▸ DOCUMENT TEXT:

Nonprofit Growth

Why Most Donor Communications Should Not Ask for Money

Not every donor communication should contain a request for funds.

Many people have bought into the myth: I need to raise money for my nonprofit, so every time I talk to donors I should ask for money.

No. Wrong. Don’t do it. 

 It’s true raising money for a nonprofit is an ongoing endeavor, but that does not mean you should ask for money every time you talk to donors. If you manage to insert a request for money into every communication, your donors will feel like an ATM and tune you out. 

That means they’ll stop giving. 

You want your donors to feel like they are a valued part of your organization, connected to your organization’s cause in a meaningful way. They are more than a person who writes a check or makes a gift on your website, and you want to make sure they know that. 

Good, long-lasting fundraising is based on relationships. The more connected a donor feels, the more likely they are to give. And that usually turns into larger and more consistent gifts.

You can build that connection through frequent communications that share inside information and compelling stories without asking for money.

▸ DATA RECORDS:
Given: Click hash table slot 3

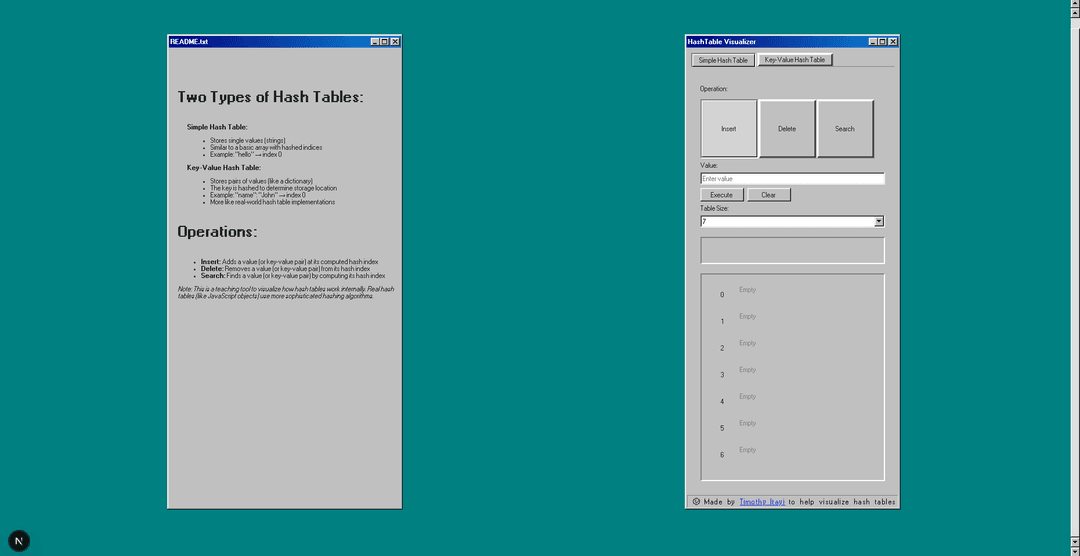Looking at the screenshot, I should pos(792,372).
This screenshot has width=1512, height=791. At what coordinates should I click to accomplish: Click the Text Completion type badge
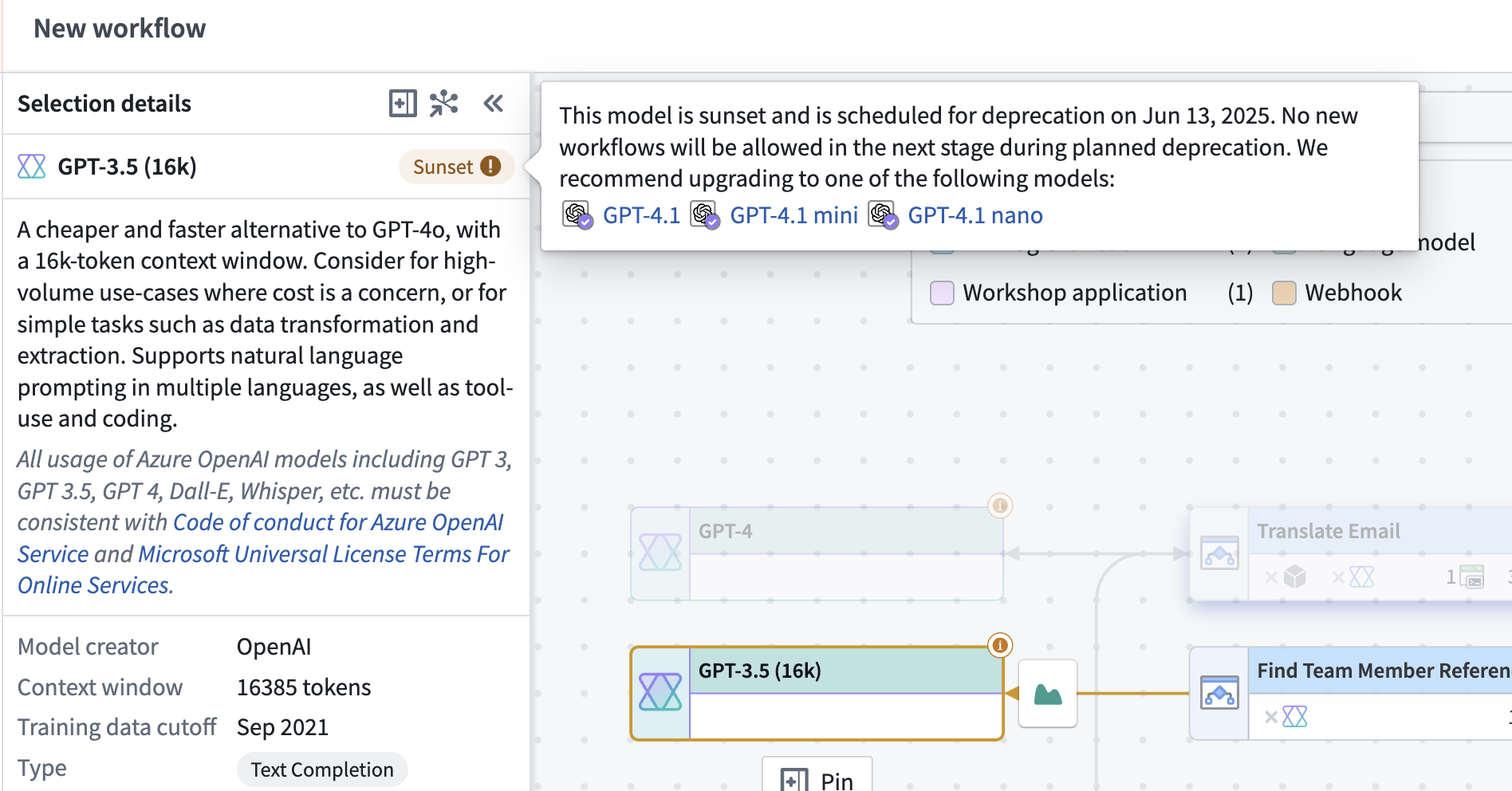pos(322,769)
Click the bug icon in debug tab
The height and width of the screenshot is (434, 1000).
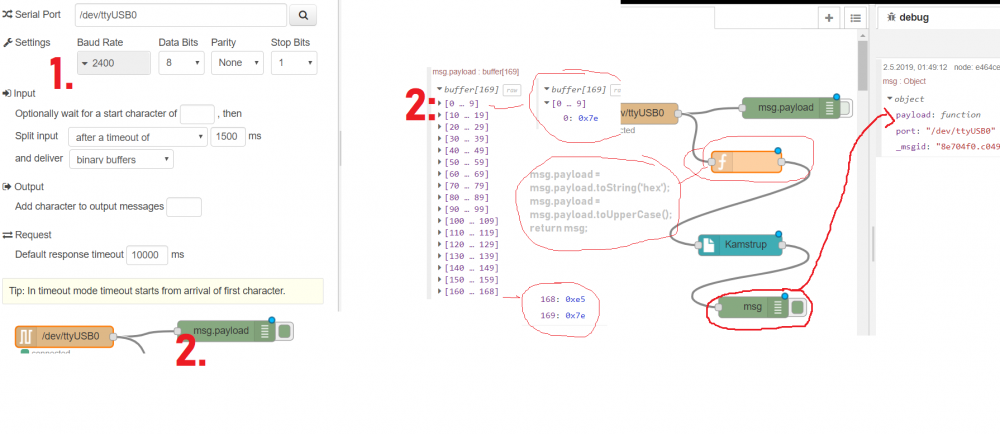click(889, 18)
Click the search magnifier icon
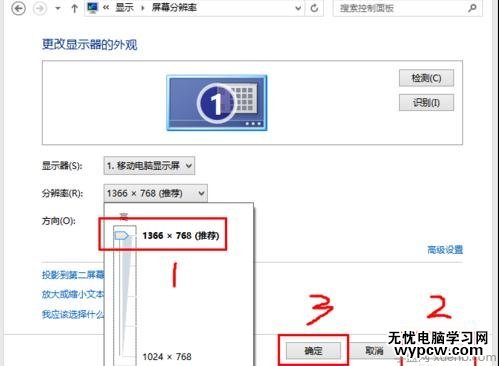Screen dimensions: 499x366 point(472,8)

▸ PROBLEMS TO WORK ON:
1. According to the article on donor communications, what happens when every communication carries a request for money? List each consequence it names.
2. Duplicate the donor communications article from "Why Most Donor" up to and including "Don’t do it.".
3. Write the next part of the article on donor communications, starting after its final sentence.

▸ RESULTS FOR EACH TASK:
1.
- Donors feel like an ATM.
- Donors tune you out.
- Donors stop giving.

2.
Why Most Donor Communications Should Not Ask for Money

Not every donor communication should contain a request for funds.

Many people have bought into the myth: I need to raise money for my nonprofit, so every time I talk to donors I should ask for money.

No. Wrong. Don’t do it.

3.
As a general rule, you should communicate with a donor three times without asking for money before making a direct ask. 

It’s called the 3:1 Ratio and it will keep you from showing up with your hand out all the time.

Donor communications that do not ask for money are a critical part of fundraising strategy. Yet, organizations tend to spend most of their time scheduling and crafting communications that ask for money. 

By increasing your communications between direct asks, you will strengthen your relationships with your donors and bring in more money. 

Here are five types of donor communications that do not ask for money:

1. Gift acknowledgment.

When you thank a donor for a gift, don’t ask for another. Keep the letter or email focused on its intended purpose: thanking the donor.

Your acknowledgment should let the donor know how their gift will be used, reminding the donor that they played an instrumental, heroic role by donating. Keep the communication short and focused on them and their valuable contribution.

2. Program update.

This is a communication donors love to receive: “Here’s how we used your gift!” Then you can describe how funds raised were used to address urgent needs.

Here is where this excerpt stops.